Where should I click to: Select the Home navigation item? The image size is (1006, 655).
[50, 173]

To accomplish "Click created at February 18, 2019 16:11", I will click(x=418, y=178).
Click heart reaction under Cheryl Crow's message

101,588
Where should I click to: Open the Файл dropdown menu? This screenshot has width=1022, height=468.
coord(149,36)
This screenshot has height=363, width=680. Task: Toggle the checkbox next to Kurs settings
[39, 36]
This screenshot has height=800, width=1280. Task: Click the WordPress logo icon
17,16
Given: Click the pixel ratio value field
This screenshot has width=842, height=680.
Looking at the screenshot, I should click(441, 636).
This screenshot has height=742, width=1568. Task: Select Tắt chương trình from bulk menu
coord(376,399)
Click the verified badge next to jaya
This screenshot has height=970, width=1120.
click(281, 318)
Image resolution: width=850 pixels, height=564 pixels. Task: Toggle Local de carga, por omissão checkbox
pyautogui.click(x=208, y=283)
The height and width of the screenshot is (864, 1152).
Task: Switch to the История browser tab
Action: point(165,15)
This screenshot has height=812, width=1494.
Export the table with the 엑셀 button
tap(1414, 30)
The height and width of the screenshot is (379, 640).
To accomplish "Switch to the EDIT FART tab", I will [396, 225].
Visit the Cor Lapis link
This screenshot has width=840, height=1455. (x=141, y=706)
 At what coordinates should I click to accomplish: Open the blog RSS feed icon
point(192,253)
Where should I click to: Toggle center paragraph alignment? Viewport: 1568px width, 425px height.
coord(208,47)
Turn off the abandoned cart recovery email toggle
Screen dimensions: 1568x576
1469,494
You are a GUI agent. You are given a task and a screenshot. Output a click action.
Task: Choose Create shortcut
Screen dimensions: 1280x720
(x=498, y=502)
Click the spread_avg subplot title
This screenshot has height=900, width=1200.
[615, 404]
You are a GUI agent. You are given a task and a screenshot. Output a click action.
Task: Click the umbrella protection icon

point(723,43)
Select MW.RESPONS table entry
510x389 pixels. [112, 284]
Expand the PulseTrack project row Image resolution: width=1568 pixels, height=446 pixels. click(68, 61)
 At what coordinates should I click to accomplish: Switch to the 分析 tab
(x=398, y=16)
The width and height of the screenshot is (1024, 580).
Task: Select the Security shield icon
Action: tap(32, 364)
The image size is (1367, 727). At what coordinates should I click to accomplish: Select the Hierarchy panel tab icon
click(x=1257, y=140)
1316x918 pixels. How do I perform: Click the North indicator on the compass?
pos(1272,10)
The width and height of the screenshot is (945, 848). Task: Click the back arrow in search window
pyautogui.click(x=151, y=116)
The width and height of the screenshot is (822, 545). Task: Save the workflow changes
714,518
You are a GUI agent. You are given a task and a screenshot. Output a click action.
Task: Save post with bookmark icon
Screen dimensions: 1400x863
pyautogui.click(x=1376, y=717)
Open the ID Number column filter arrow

Your instructions
Copy all lines from the listing that contain "will".

Exercise result
To accomplish "Click created at February 18, 2019 16:11", I will click(x=418, y=178).
To accomplish "Switch to the EDIT FART tab", I will [396, 225].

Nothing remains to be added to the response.